GIVEN TASK:
Rewrite the part of the listing that opens with the line containing "Click the Requests summary pie chart icon" and closes with the line containing "[x=227, y=11]", substituting "Timeline" for "Capture" and leaving everything else unchanged.

DATA TO PROCESS:
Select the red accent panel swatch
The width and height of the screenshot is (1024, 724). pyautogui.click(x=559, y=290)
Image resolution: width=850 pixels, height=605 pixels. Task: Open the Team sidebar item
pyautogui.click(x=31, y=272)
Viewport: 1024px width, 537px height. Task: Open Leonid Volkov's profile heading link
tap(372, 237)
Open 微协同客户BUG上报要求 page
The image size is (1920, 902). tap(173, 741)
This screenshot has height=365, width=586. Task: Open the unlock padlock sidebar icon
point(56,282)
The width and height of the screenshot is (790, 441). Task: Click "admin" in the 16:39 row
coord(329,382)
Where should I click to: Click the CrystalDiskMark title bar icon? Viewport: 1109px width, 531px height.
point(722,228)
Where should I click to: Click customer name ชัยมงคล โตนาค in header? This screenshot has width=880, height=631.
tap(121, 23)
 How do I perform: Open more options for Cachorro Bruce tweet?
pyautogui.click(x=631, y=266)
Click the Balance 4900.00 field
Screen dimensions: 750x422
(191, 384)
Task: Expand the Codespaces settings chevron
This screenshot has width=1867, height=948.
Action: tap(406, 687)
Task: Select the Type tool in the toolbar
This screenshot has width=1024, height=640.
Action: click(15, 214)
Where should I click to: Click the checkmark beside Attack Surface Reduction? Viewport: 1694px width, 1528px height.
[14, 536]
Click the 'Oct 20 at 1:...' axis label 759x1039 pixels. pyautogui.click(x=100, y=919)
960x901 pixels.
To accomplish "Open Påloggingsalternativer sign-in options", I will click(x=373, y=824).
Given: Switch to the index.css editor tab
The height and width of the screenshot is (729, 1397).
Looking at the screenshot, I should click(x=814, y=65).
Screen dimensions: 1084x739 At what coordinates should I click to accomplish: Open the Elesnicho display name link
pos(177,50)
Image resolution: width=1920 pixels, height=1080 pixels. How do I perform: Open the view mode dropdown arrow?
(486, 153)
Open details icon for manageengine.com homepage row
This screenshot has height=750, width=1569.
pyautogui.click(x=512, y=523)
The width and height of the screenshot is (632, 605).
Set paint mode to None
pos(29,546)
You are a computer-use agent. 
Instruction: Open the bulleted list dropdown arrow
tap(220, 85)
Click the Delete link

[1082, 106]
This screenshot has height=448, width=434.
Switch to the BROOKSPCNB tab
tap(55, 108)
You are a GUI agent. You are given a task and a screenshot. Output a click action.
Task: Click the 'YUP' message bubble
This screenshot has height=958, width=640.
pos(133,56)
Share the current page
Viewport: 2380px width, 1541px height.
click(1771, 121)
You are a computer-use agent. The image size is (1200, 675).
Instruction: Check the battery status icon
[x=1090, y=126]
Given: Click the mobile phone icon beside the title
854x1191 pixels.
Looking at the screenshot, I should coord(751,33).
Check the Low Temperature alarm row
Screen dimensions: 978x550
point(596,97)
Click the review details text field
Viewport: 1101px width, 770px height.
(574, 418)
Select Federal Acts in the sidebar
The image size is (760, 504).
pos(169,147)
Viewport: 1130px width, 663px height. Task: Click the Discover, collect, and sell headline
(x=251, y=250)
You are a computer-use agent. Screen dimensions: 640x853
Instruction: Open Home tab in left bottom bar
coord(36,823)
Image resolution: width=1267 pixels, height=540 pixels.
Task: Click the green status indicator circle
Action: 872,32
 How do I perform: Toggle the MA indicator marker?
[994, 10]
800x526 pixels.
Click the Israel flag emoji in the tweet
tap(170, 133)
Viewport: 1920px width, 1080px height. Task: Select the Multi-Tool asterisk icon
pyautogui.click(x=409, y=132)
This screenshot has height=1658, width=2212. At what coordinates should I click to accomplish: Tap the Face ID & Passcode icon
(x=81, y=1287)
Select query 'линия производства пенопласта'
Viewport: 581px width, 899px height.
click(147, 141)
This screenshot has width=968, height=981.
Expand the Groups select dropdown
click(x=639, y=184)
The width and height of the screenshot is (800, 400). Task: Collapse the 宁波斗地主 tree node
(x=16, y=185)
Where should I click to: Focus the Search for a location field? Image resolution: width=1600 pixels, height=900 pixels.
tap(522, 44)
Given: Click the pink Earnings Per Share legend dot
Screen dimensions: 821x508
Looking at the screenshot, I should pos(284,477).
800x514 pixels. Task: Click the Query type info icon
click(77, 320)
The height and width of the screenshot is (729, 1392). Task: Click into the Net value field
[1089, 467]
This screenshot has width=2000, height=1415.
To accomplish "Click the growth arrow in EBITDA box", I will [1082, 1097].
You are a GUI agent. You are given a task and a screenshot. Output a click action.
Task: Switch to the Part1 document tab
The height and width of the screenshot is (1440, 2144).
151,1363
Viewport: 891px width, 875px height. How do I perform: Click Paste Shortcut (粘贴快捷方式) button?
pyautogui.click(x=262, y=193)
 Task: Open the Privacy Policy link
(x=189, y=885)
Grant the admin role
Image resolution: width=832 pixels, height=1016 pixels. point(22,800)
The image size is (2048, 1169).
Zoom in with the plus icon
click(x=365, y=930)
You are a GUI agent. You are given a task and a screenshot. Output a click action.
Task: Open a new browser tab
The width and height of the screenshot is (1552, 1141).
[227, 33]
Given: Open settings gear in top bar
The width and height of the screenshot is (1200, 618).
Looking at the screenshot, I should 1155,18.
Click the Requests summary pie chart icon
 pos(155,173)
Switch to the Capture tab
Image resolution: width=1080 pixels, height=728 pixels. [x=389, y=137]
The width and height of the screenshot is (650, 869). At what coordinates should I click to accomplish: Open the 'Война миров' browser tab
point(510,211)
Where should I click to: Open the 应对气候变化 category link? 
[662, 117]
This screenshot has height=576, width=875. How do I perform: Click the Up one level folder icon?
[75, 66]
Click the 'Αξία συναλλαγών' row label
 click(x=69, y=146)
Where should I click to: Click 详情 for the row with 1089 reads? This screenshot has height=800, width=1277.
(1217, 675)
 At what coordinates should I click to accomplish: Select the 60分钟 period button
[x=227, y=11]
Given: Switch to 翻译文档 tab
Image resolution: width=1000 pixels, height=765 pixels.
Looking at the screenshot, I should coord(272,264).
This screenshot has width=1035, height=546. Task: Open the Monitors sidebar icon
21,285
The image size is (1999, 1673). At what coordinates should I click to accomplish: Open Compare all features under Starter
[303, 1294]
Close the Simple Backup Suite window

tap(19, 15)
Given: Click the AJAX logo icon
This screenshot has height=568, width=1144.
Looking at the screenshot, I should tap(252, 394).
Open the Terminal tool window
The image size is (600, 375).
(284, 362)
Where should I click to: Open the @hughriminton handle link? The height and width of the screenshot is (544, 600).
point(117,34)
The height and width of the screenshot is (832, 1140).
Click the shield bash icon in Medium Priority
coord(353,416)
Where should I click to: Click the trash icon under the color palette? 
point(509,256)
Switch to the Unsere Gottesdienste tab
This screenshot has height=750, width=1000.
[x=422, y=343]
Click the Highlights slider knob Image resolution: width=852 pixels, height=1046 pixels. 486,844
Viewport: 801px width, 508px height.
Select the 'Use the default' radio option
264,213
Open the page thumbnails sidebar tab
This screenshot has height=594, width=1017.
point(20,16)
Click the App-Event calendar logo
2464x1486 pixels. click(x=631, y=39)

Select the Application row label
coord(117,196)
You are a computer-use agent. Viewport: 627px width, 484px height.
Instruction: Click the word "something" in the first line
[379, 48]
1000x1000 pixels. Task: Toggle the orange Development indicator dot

EXERCISE RESPONSE:
Click the Requests summary pie chart icon
 pos(155,173)
Switch to the Timeline tab
Image resolution: width=1080 pixels, height=728 pixels. [x=389, y=137]
The width and height of the screenshot is (650, 869). At what coordinates should I click to accomplish: Open the 'Война миров' browser tab
point(510,211)
Where should I click to: Open the 应对气候变化 category link? 
[662, 117]
This screenshot has height=576, width=875. How do I perform: Click the Up one level folder icon?
[75, 66]
Click the 'Αξία συναλλαγών' row label
 click(x=69, y=146)
Where should I click to: Click 详情 for the row with 1089 reads? This screenshot has height=800, width=1277.
(1217, 675)
 At what coordinates should I click to accomplish: Select the 60分钟 period button
[x=227, y=11]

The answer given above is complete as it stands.